Hacker News new | ask | show | jobs
by brundolf 2027 days ago
The key is to use reference-counters. If you think about it, no lisp is really going to fit the single-ownership model. Many of them are implemented on GC'd languages for this reason. Rc<> is the standard Rust answer for GC, and in practice means you don't really have to deal with ownership issues for those values.

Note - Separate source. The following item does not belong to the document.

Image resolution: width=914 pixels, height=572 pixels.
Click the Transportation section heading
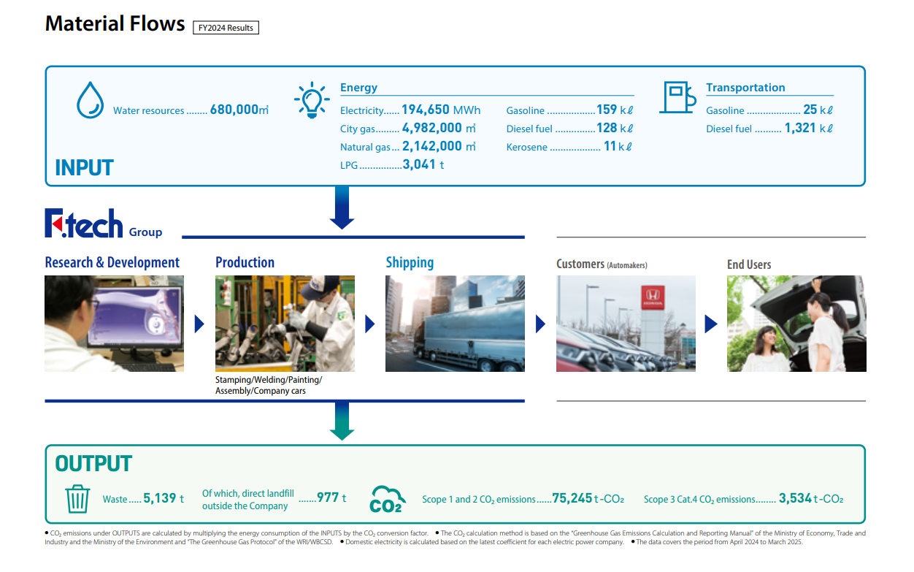click(745, 88)
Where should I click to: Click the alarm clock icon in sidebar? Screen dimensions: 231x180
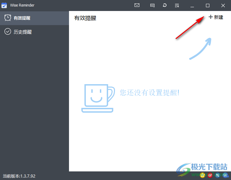point(8,18)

I implemented my own Rust lisp if you want an example: https://github.com/brundonsmith/rust_lisp

And here's a more general resource (not written by me) on this class of problems and the surrounding subject matter: https://rust-unofficial.github.io/too-many-lists/

1 comments

How does Rust reference counting handle cycles? Python is famously reference counted, and even it ended up having to strap on an occasional GC cycle to mop up after those. Or do you just accept that if it leaks, it leaks? Which for most finite-lived programs on generous modern hardware may be a sufficiently acceptable solution.

...

Still, I do idly† wonder if there could be better schemes[sic] than just slavishly refcounting everything? e.g. If you know which values never escape a given scope, maybe just dump them into a single-ownership pool that’s collected whenever execution finally leaves that scope. Which, for lists that compose the program itself, is the entire lifetime of the program (so no need to explicitly collect assuming the OS is happy to clean up after the program exits). It’s really just values that leave their originating scope that need to start refcounting (although, of course, there’s a raft of ways they can sneak out of that).

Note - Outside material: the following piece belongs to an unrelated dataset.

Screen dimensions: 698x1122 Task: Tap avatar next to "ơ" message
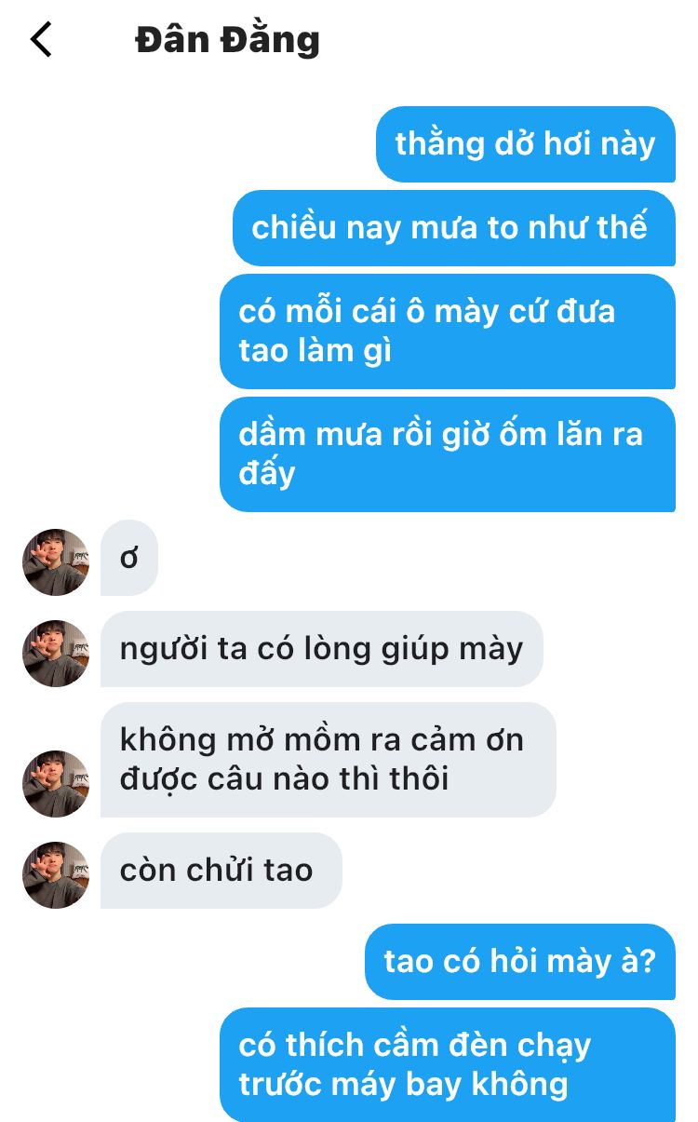(x=56, y=562)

Although I think the most inventive answer to dynamic memory management was the language that simply tossed all newly created values into a single global cache, from which it periodically swept all values that weren’t touched again within a fixed period of time. (Obviously requiring 100% referential transparency, so that if an already-flushed value is needed again, it can simply be regenerated from scratch.) Alas, I can’t remember that language’s name (I think it’s an older and obscure one), but simple, effective, and sneaky AF? #MeLikes

--

† Alas, while I have considered implementing a scripting language in Rust (to teach myself Rust as much as anything else), I’m already painfully slow writing them in HLLs that do all that low-level stuff for me. #BoVLB :/

Rust-the-language doesn’t know anything about multiple ownership.

The standard library refcounted types don’t do anything special, if you get a cycle you leak. You can use weak refcounts to try and prevent this.